Problem description. Every line in the data below from the one containing "The Burrito Project (374, 37)" down to the one containing "Covid-19 (1023, 171)", both included, must be retyped exactly; no other line is to appear.

The data.

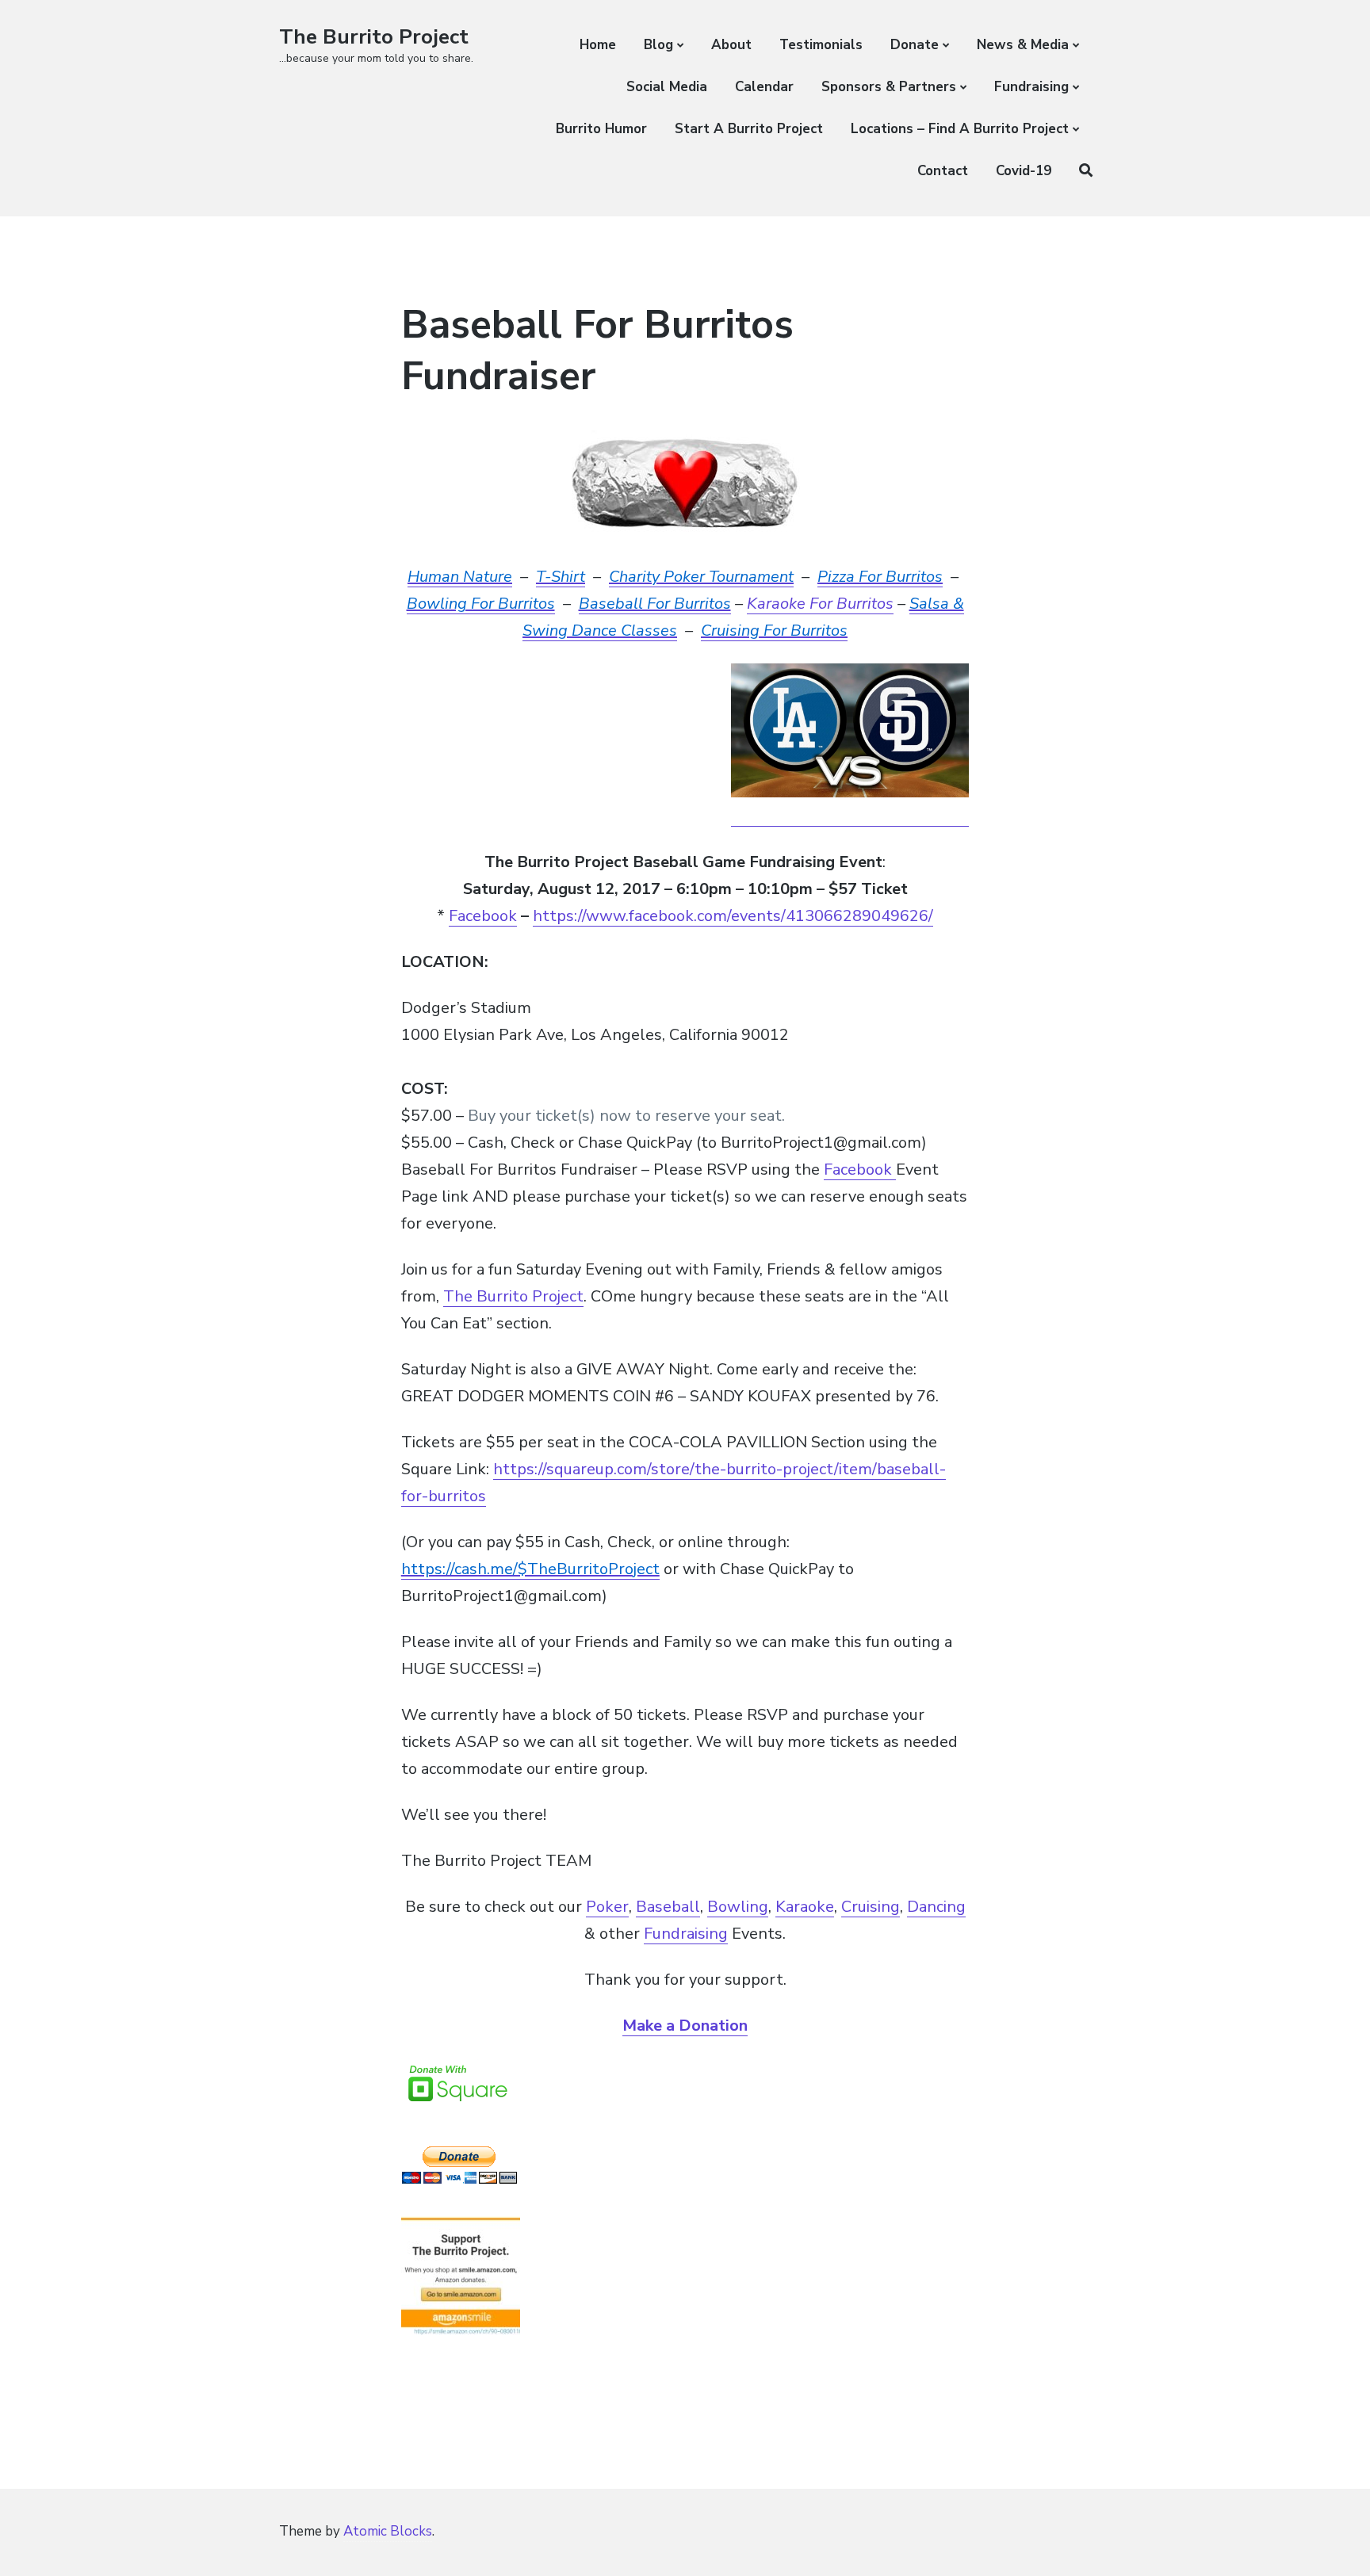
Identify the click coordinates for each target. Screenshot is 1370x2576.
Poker (607, 1906)
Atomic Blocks (387, 2531)
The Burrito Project (374, 37)
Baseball (668, 1906)
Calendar (764, 87)
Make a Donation (685, 2025)
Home (598, 45)
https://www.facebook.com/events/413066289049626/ (733, 916)
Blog (658, 45)
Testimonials (821, 45)
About (731, 45)
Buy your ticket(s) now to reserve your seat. (626, 1115)
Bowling (737, 1906)
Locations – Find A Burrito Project (960, 129)
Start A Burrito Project (749, 129)
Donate (914, 45)
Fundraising (1031, 87)
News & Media (1023, 45)
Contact (942, 171)
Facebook (483, 916)
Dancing (936, 1906)
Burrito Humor (601, 129)
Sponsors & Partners (888, 87)
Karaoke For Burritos (820, 603)
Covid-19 (1023, 171)
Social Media (666, 87)
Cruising (870, 1906)
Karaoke (804, 1906)
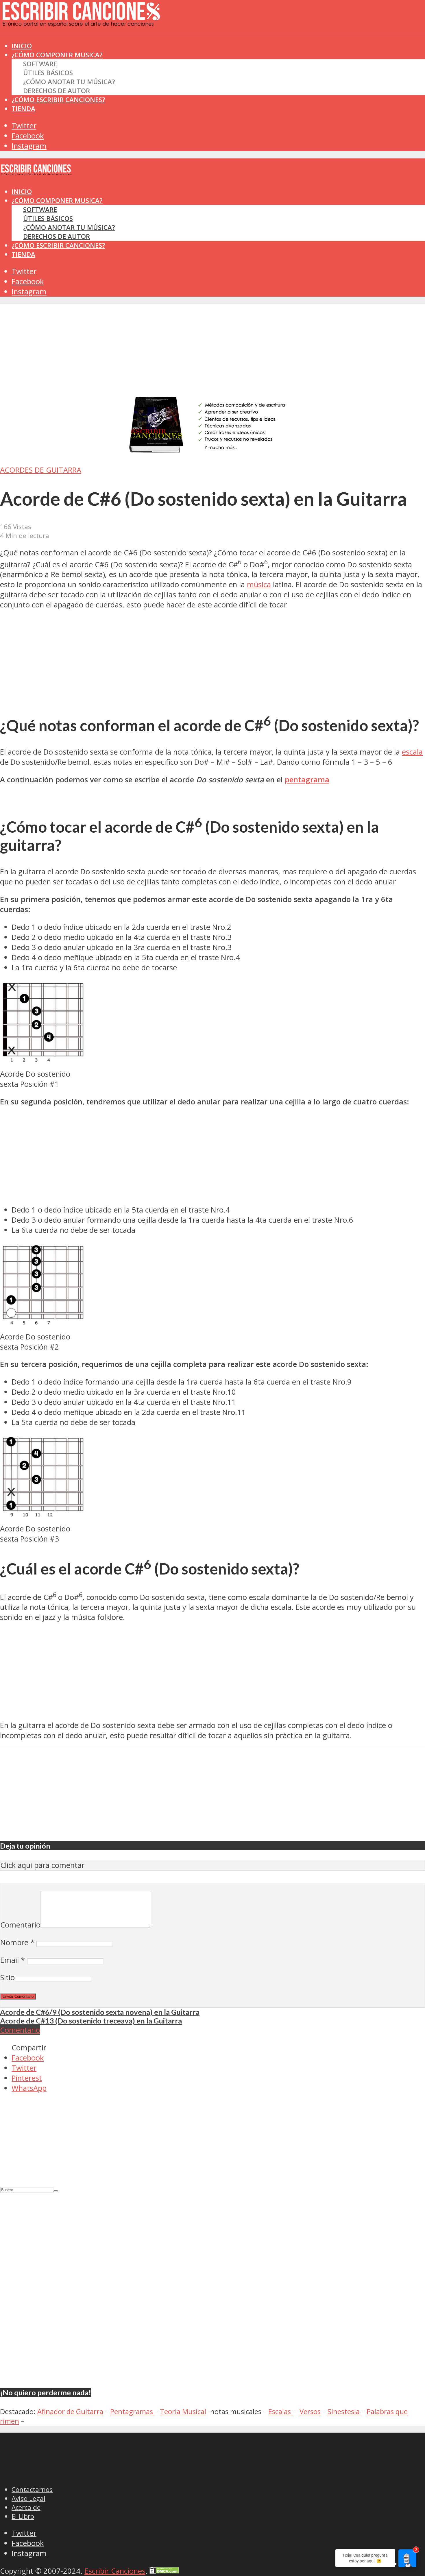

Exercise answer.
The Burrito Project (374, 37)
Baseball (668, 1906)
Calendar (764, 87)
Make a Donation (685, 2025)
Home (598, 45)
https://www.facebook.com/events/413066289049626/ (733, 916)
Blog (658, 45)
Testimonials (821, 45)
About (731, 45)
Buy your ticket(s) now to reserve your seat. (626, 1115)
Bowling (737, 1906)
Locations – Find A Burrito Project (960, 129)
Start A Burrito Project (749, 129)
Donate (914, 45)
Fundraising (1031, 87)
News & Media (1023, 45)
Contact (942, 171)
Facebook (483, 916)
Dancing (936, 1906)
Burrito Humor (601, 129)
Sponsors & Partners (888, 87)
Karaoke For Burritos (820, 603)
Covid-19 (1023, 171)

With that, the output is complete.